Award for Outstanding Contribution to Translational Medicine
Nominations have now closed for the 2025 recipient.
The winner will be announced at the 118th Annual Meeting at the RCP, London 3-4 April, 2025.
Congratulations to Professor Sir Adrian Hill
Congratulations to Professor Sir Adrian Hill who was announced as the 2024 recipient of the Association of Physicians’ award for an Outstanding Contribution to Translational Medicine. Adrian was presented with the award at a ceremony during the annual meeting held in Newcastle 23-24 May, 2024.
Adrian is the Director and Founder of the Jenner Institute and Mittal Professor of Vaccinology at Oxford University. His group has been one of the leaders in the development of adenoviral and other vaccines against infectious diseases and he has tested these in extensively in clinical trials in Africa and Europe. In partnership with the Serum Institute of India and AstraZeneca the Jenner Institute developed rapidly a ChAdOx1 vector-based SARS-CoV-2 vaccine which saved an estimated 6.2 million lives in 2021 alone. His lab has also designed a new malaria vaccine, R21/Matrix-MTM, which has recently reached licensure, again in partnership with the Serum Institute of India and also Novavax Inc. In 2021 he was elected a Fellow of the Royal Society and appointed an Honorary Knight Commander of the Order of the British Empire (KBE) in Queen Elizabeth’s Birthday Honours. The nomination acknowledges the major contributions Adrian has made to vaccinations globally.

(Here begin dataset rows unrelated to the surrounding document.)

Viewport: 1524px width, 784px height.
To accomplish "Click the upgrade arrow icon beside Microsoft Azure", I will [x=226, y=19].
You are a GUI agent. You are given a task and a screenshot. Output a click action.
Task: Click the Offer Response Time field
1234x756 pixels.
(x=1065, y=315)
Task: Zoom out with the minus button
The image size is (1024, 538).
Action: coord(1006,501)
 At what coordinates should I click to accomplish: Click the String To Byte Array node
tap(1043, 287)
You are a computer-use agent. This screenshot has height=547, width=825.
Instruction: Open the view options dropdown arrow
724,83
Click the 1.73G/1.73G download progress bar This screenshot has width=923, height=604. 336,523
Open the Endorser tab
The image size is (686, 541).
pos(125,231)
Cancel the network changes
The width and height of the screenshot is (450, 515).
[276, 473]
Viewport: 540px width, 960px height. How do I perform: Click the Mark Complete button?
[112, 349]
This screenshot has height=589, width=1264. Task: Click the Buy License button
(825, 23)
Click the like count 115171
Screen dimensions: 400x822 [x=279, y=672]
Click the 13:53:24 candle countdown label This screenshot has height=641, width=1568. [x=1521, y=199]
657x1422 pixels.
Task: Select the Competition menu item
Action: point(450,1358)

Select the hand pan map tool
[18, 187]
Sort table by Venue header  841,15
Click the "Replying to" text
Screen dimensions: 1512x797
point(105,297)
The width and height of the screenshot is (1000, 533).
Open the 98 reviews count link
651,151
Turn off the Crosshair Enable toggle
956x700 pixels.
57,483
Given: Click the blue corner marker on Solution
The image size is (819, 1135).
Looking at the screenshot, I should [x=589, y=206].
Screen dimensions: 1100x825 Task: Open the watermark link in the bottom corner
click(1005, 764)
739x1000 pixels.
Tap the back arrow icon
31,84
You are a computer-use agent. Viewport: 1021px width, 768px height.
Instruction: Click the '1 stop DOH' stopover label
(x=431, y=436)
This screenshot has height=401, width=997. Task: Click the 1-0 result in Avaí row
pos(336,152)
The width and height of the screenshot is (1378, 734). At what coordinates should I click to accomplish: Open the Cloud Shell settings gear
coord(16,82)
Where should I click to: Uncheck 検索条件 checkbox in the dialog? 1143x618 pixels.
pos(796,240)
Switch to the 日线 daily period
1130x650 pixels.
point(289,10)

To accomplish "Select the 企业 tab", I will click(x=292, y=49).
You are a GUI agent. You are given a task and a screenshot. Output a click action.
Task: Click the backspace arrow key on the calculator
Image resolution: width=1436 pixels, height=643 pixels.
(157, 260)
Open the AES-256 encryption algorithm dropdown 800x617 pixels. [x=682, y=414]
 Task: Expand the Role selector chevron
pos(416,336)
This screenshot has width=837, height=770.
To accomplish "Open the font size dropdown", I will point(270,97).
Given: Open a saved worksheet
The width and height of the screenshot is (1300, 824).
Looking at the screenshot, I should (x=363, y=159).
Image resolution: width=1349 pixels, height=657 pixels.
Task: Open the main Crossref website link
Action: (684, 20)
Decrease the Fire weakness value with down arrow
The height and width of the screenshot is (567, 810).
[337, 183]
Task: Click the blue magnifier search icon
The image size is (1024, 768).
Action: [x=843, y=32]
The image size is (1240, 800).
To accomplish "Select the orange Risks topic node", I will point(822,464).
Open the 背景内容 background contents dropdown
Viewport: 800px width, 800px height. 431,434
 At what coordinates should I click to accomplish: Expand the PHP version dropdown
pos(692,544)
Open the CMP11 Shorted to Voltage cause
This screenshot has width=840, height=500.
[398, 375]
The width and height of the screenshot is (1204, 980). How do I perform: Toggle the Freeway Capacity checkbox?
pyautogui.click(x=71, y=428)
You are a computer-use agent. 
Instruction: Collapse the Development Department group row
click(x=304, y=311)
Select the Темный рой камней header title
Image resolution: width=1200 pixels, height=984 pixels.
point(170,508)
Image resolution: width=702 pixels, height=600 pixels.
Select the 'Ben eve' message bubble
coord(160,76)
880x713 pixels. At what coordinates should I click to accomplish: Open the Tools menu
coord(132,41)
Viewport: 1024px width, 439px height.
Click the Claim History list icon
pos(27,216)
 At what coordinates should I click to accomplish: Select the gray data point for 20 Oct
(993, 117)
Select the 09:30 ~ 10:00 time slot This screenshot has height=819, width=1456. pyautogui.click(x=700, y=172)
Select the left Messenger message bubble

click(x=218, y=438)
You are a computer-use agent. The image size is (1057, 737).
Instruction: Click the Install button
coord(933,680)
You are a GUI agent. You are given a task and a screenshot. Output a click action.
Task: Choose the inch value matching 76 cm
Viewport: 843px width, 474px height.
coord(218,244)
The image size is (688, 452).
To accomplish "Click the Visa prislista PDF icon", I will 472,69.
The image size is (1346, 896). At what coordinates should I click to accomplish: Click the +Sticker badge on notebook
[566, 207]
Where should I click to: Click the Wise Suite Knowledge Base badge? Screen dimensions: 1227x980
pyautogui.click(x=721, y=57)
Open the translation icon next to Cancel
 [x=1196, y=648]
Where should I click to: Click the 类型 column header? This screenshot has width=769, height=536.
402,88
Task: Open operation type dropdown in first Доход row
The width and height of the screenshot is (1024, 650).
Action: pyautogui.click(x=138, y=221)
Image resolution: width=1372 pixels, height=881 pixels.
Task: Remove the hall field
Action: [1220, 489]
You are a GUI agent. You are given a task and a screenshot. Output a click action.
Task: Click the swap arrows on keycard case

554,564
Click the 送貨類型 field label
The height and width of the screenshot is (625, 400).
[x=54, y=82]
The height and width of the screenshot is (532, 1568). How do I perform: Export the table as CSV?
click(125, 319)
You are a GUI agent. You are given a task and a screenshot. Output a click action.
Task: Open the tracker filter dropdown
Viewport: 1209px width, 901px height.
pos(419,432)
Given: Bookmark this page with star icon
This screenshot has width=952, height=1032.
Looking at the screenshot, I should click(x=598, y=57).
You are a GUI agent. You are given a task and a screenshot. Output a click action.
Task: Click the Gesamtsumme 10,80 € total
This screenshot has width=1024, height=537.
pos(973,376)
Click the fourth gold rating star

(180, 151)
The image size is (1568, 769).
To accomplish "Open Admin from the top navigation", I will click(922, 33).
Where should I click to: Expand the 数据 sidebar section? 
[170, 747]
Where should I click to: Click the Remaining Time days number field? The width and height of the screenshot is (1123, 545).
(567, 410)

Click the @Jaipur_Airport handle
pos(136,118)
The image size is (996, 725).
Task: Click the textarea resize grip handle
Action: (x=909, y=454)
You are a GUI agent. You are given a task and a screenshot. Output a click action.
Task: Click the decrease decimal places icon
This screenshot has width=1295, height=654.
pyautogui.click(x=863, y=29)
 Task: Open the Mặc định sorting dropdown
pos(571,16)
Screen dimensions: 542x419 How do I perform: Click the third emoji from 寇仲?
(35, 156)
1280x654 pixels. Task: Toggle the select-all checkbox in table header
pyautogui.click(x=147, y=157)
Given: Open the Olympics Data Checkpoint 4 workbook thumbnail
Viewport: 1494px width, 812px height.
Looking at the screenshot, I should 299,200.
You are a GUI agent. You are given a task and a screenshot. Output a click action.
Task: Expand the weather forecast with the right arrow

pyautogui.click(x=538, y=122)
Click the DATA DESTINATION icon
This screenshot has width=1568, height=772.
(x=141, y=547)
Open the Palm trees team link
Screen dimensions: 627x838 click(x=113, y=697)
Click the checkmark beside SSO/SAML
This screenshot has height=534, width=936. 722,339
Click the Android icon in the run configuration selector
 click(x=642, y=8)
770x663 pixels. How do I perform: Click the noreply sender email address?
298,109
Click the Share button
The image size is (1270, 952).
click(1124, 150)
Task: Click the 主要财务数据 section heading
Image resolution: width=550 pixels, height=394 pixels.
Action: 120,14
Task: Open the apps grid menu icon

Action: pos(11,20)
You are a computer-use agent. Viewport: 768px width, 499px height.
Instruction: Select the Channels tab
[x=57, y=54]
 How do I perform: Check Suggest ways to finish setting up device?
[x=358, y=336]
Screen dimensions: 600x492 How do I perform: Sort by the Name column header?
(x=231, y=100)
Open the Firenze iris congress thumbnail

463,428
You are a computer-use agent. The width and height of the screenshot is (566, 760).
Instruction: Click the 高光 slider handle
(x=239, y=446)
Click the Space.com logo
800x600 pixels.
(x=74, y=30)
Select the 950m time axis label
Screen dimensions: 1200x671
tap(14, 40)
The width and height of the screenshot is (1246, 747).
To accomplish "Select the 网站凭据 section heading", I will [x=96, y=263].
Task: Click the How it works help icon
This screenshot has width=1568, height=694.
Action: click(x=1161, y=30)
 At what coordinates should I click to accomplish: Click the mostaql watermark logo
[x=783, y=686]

Congratulations to Professor Sir Stephen O’Rahilly
Congratulations to Professor Sir Stephen O’Rahilly who was announced as the 2023 recipient of the Association of Physicians’ award for an Outstanding Contribution to Translational Medicine. Stephen was presented with the award at a ceremony during the annual meeting held in Liverpool 20-21 April, 2023.
The nomination acknowledges the major contributions Stephen has made to the understanding of the molecular mechanisms underlying human disorders of energy balance and metabolism. His work first established that mutations in single genes could result in severe human obesity and that these defects largely acted through the disruption of central satiety mechanisms. These findings have altered clinical approaches to the evaluation of the obese child and have identified a subtype of obesity amenable to dramatically effective therapy. His studies of patients with extreme insensitivity to insulin have also provided new insights into human insulin action and its disruption in states of insulin resistance.